Count the lines in the entries below that contain the string "This", with case counting. Reply with the number only.
# Records provided start
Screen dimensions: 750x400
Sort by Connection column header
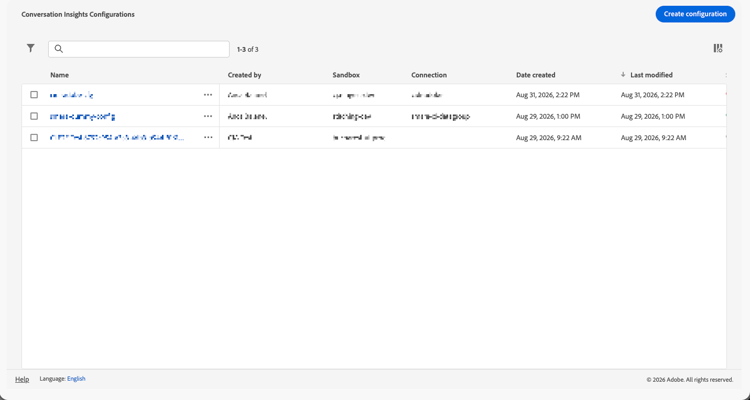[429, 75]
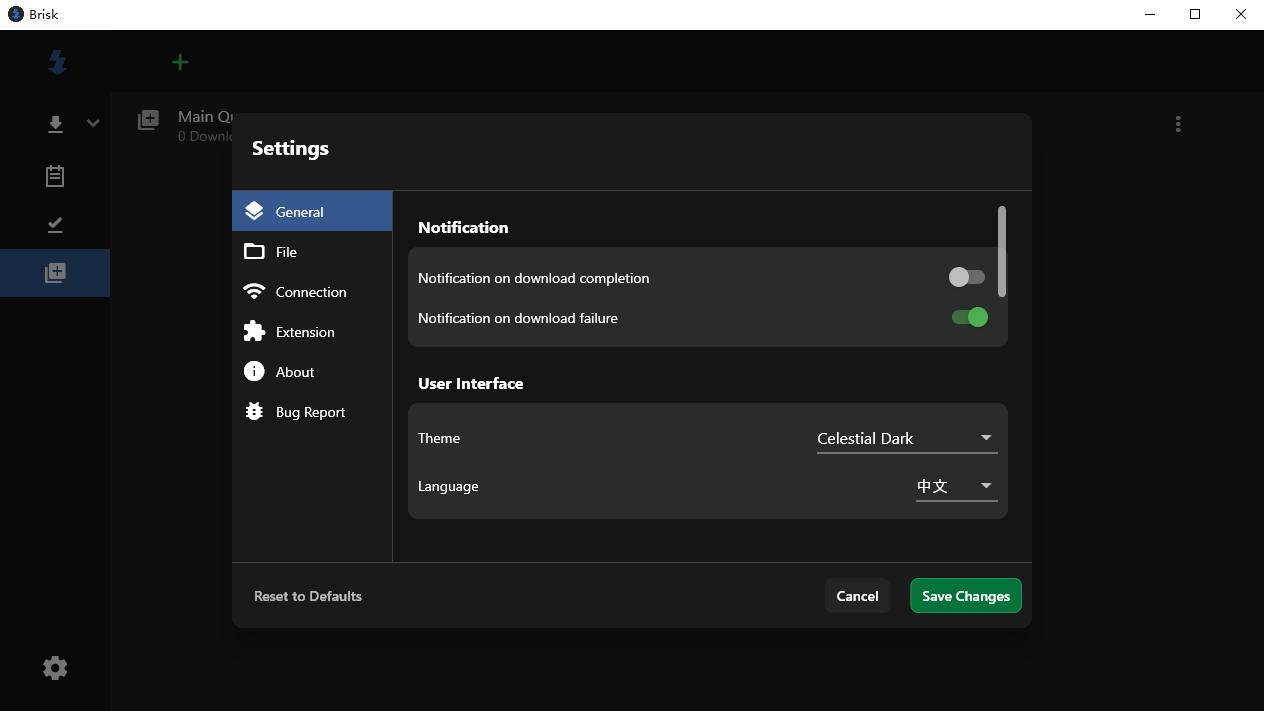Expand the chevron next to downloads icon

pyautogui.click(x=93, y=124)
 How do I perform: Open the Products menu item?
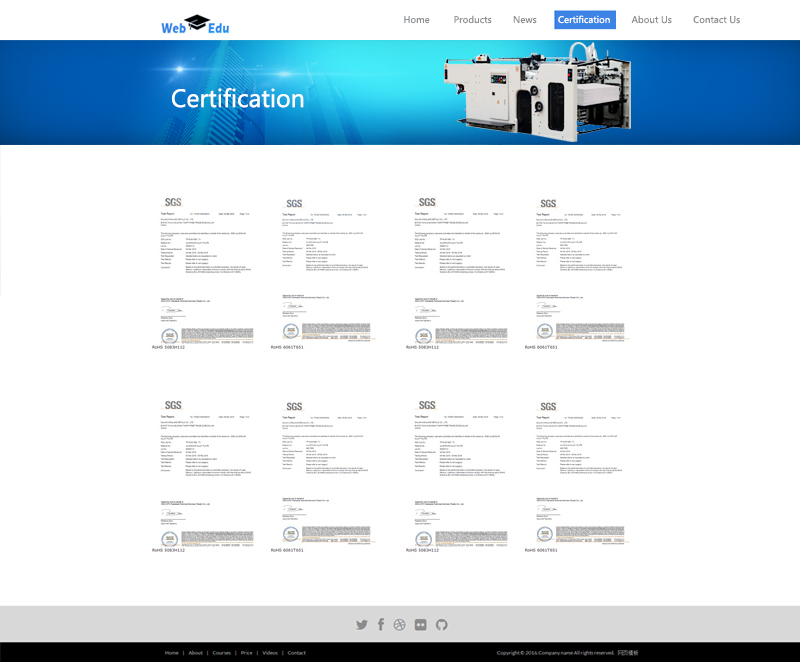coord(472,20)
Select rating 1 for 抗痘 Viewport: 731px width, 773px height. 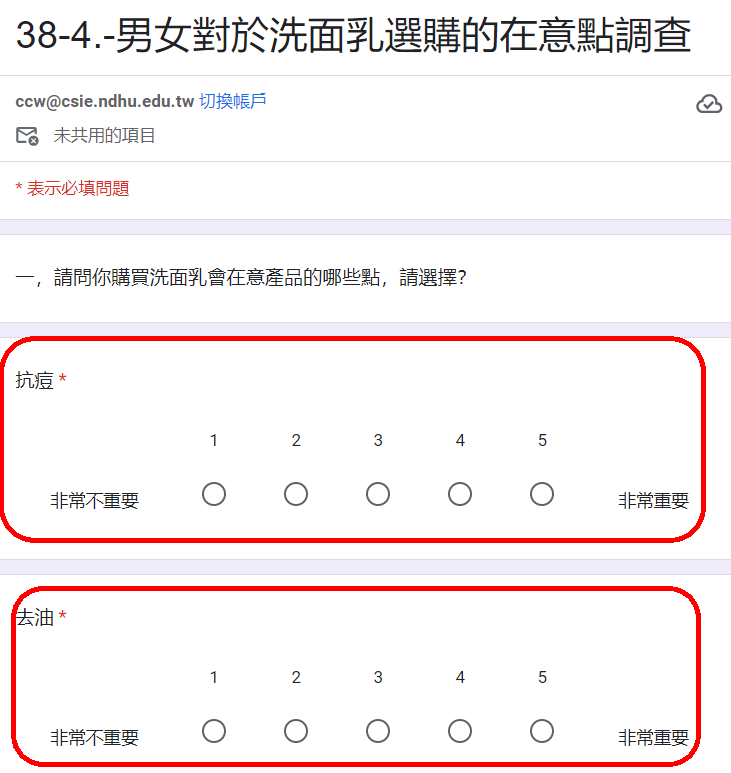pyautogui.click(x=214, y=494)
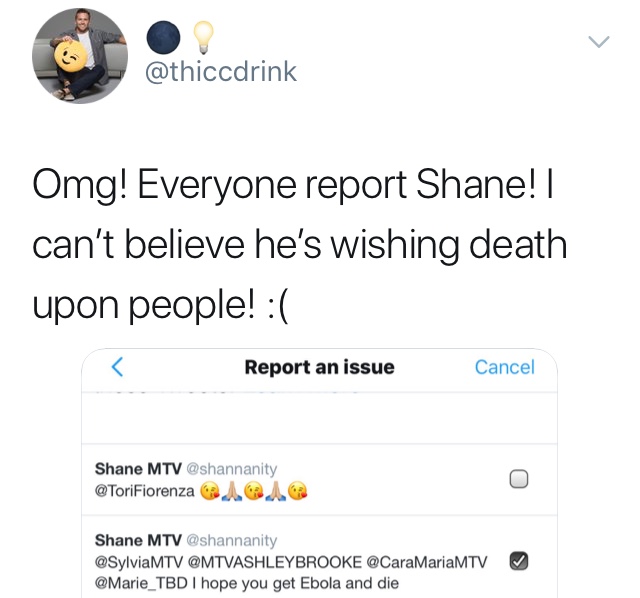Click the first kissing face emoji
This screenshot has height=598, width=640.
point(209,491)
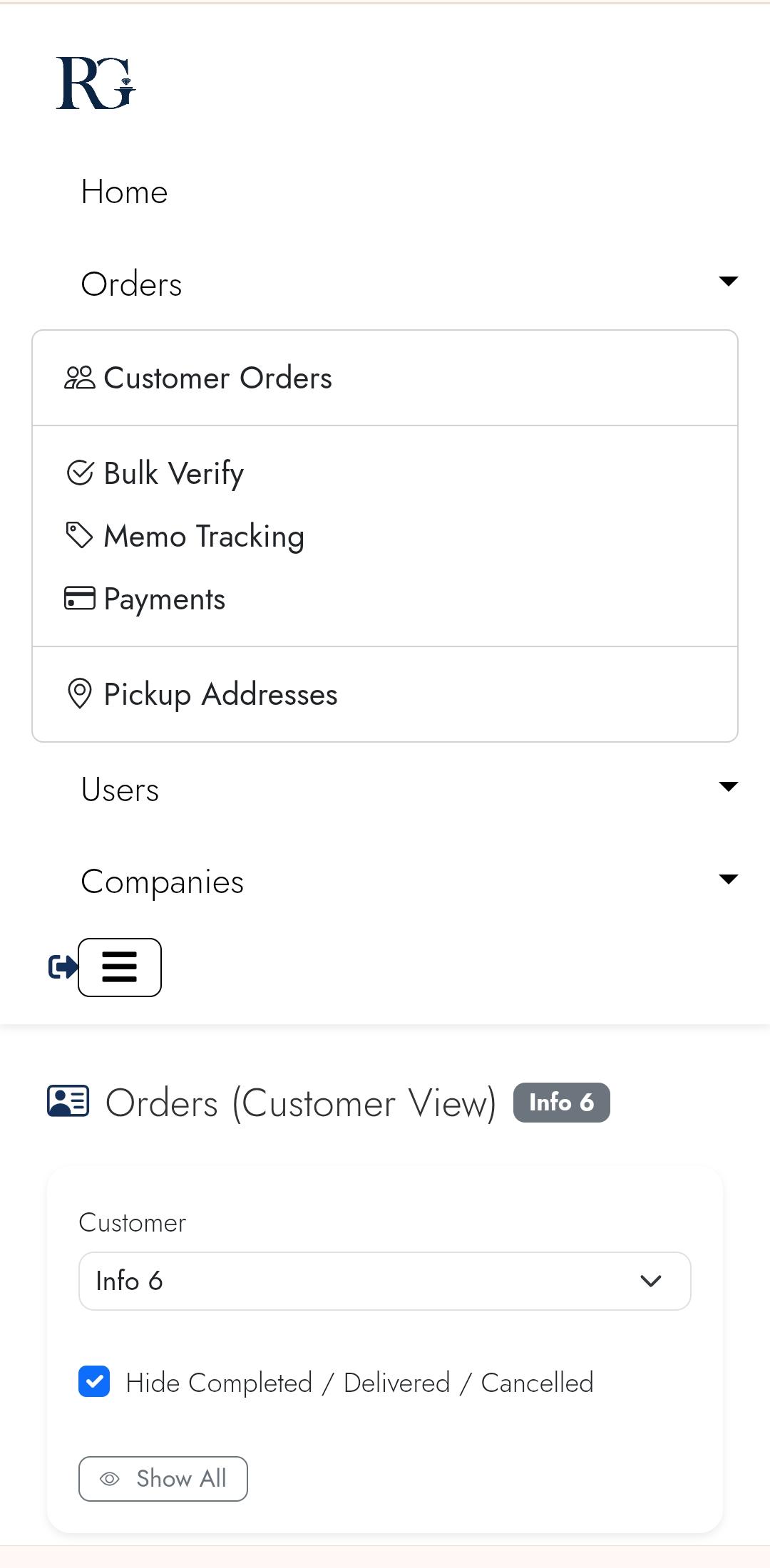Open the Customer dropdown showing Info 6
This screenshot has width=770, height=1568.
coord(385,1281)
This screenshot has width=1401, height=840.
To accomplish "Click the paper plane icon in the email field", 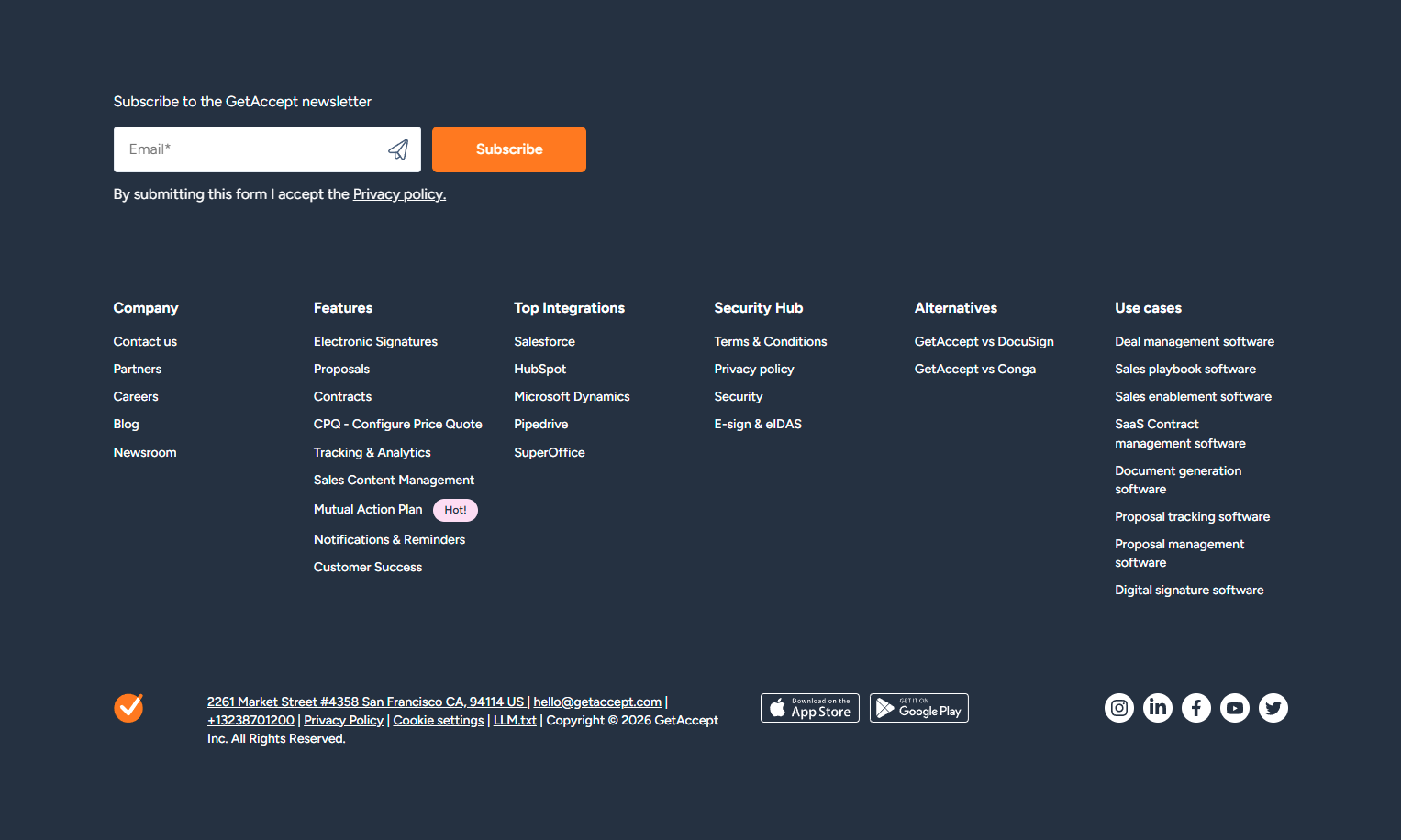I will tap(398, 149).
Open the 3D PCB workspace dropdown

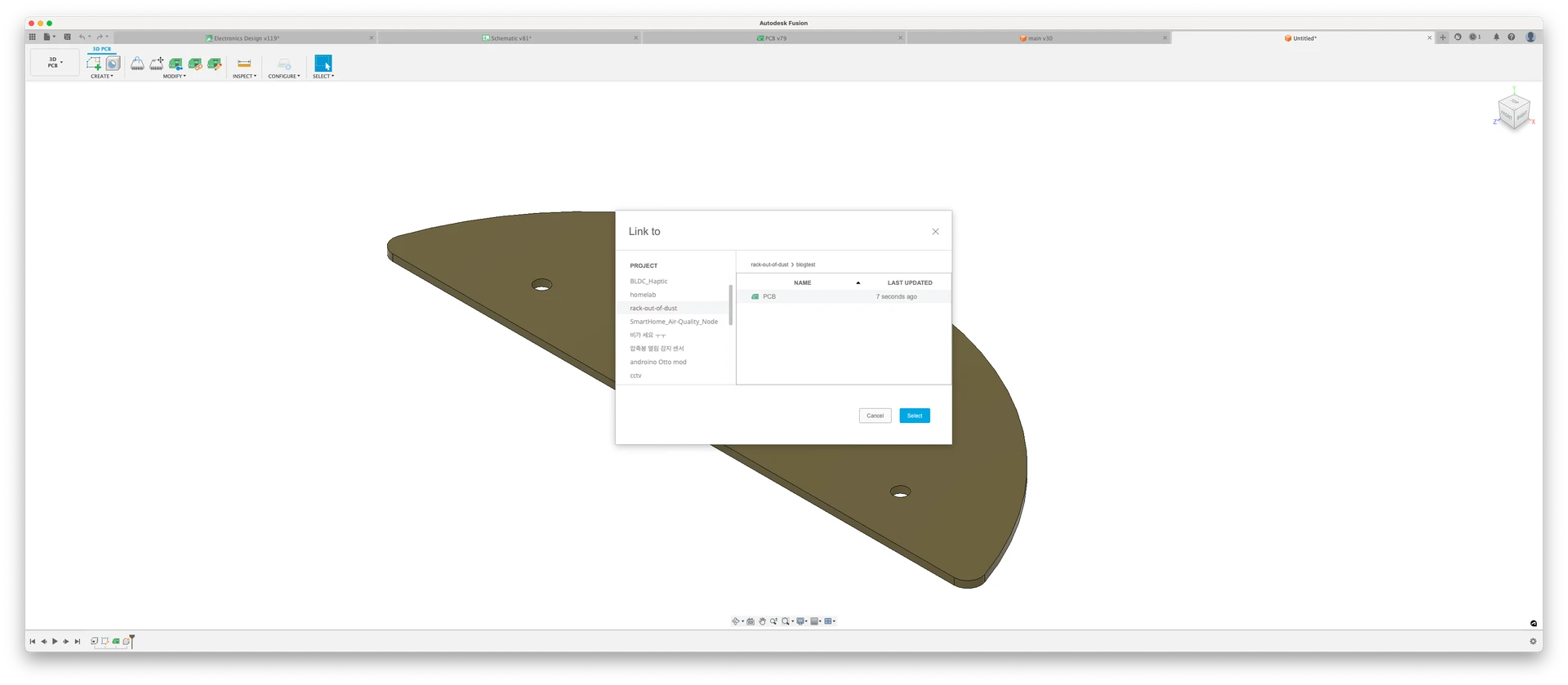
# Records provided end
- Finished exercise: 3